**TEXT BLOCK**
February 4, 2012 Posted by | Timeless or most popular, Wars for Israel | , , , , , , | Leave a comment

New thinking in India’s Iran policy

By M K Bhadrakumar | Rediff | February 2, 2012

Finally, India is getting its act together in its Iran policy. The ‘breaking news’ that India proposes to robustly explore expanding its trade with Iran signals a new approach to stepping up oil imports from Iran while at the same time rectifying the imbalance in trade, which heavily favours Iran traditionally, and to make this happen within a paradigm that resolves the current problem over the payment mechanism.

The new thinking is an acknowledgement of Iran’s importance as a strategic partner. That is where the rub lies. Delhi has lumped far too long the blackmail tactic by Washington with the malicious intention to erode India’s ties with Iran. Indeed, as result, for no real fault of Tehran, the India-Iran relationship suffered needless setbacks in the recent years.

Delhi should never accept that this is a zero sum game – India’s relationships with the US and Iran respectively. Iran is far too important a regional power in India’s extended neighbourhood to be neglected. There is no need to dilate on this thought.

**WHAT YOU NEED TO DO**
Repeat the part of the article on India's Iran policy starting with "By M K Bhadrakumar" and going on through "the payment mechanism.".

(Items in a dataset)
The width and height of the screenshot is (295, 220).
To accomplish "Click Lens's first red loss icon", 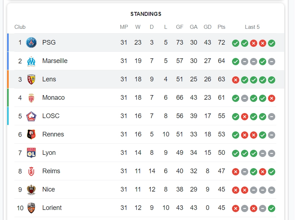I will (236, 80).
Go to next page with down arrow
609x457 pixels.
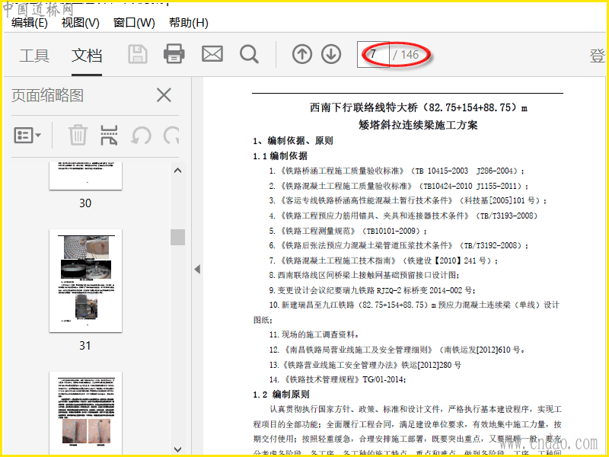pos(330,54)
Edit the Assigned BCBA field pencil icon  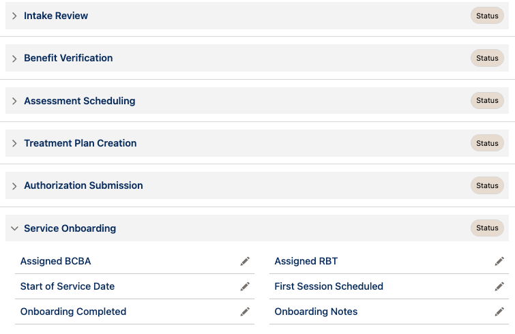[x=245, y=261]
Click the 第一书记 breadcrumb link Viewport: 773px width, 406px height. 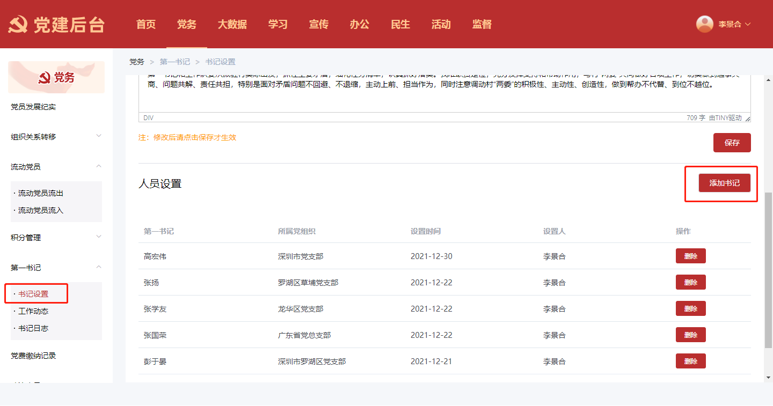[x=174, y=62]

---

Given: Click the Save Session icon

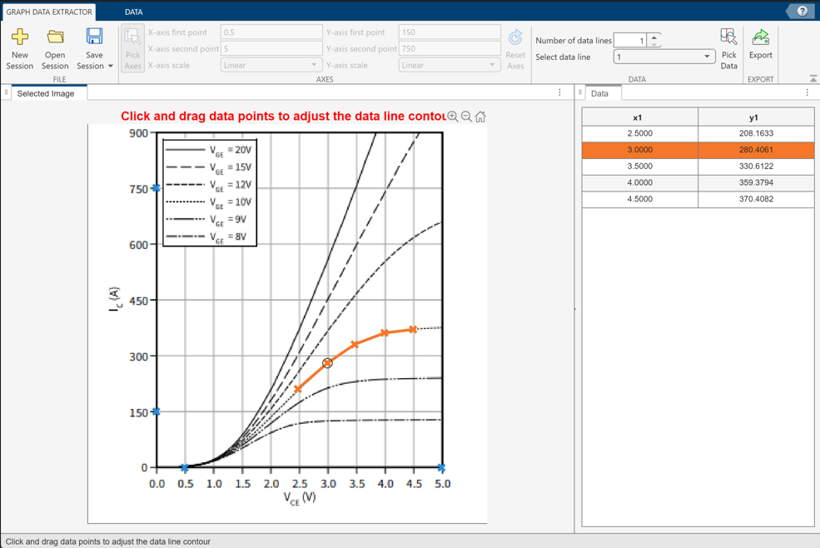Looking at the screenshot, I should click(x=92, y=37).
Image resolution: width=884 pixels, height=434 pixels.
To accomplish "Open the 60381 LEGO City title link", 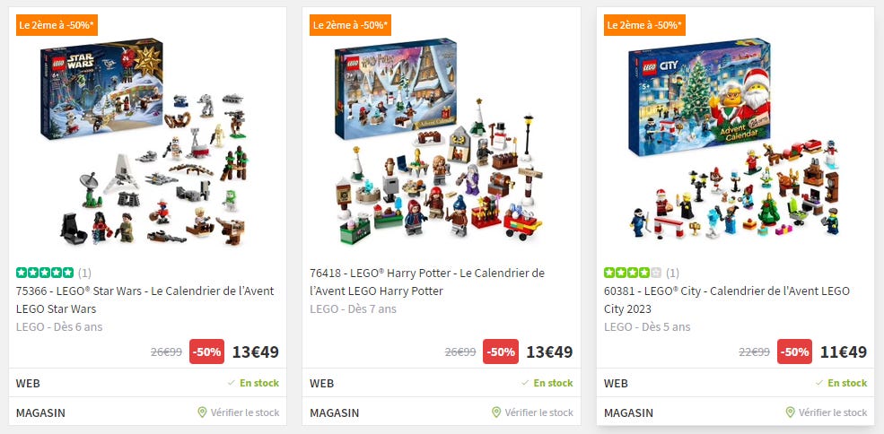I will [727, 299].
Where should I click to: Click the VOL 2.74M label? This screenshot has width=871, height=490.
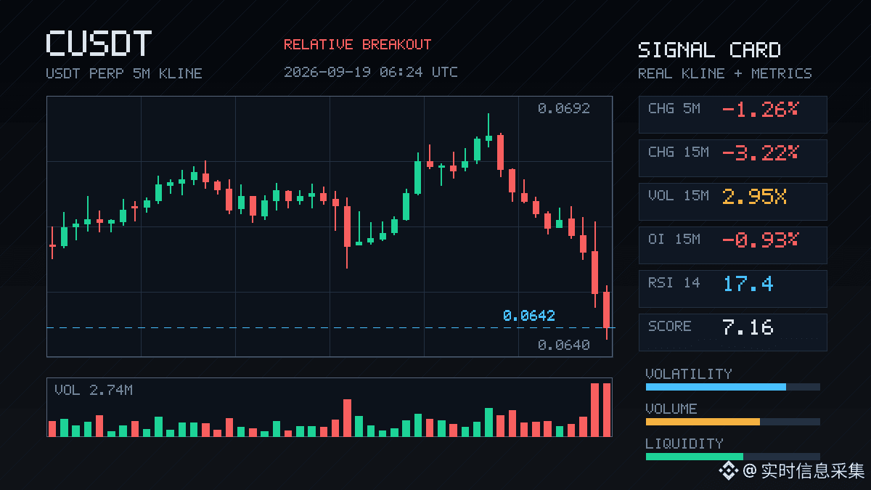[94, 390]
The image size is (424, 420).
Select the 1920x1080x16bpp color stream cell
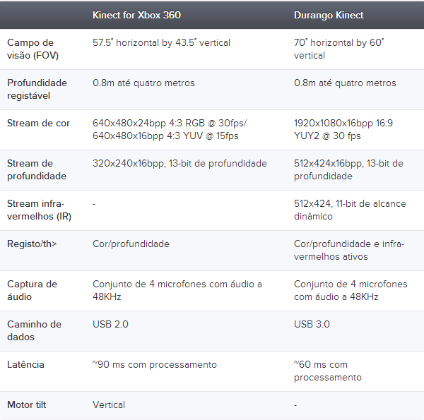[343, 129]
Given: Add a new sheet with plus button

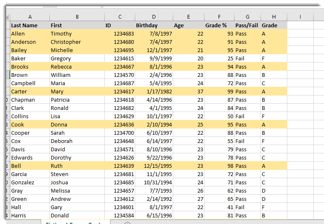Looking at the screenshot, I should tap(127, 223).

**SOLUTION TO THE EXERCISE**
By M K Bhadrakumar | Rediff | February 2, 2012

Finally, India is getting its act together in its Iran policy. The ‘breaking news’ that India proposes to robustly explore expanding its trade with Iran signals a new approach to stepping up oil imports from Iran while at the same time rectifying the imbalance in trade, which heavily favours Iran traditionally, and to make this happen within a paradigm that resolves the current problem over the payment mechanism.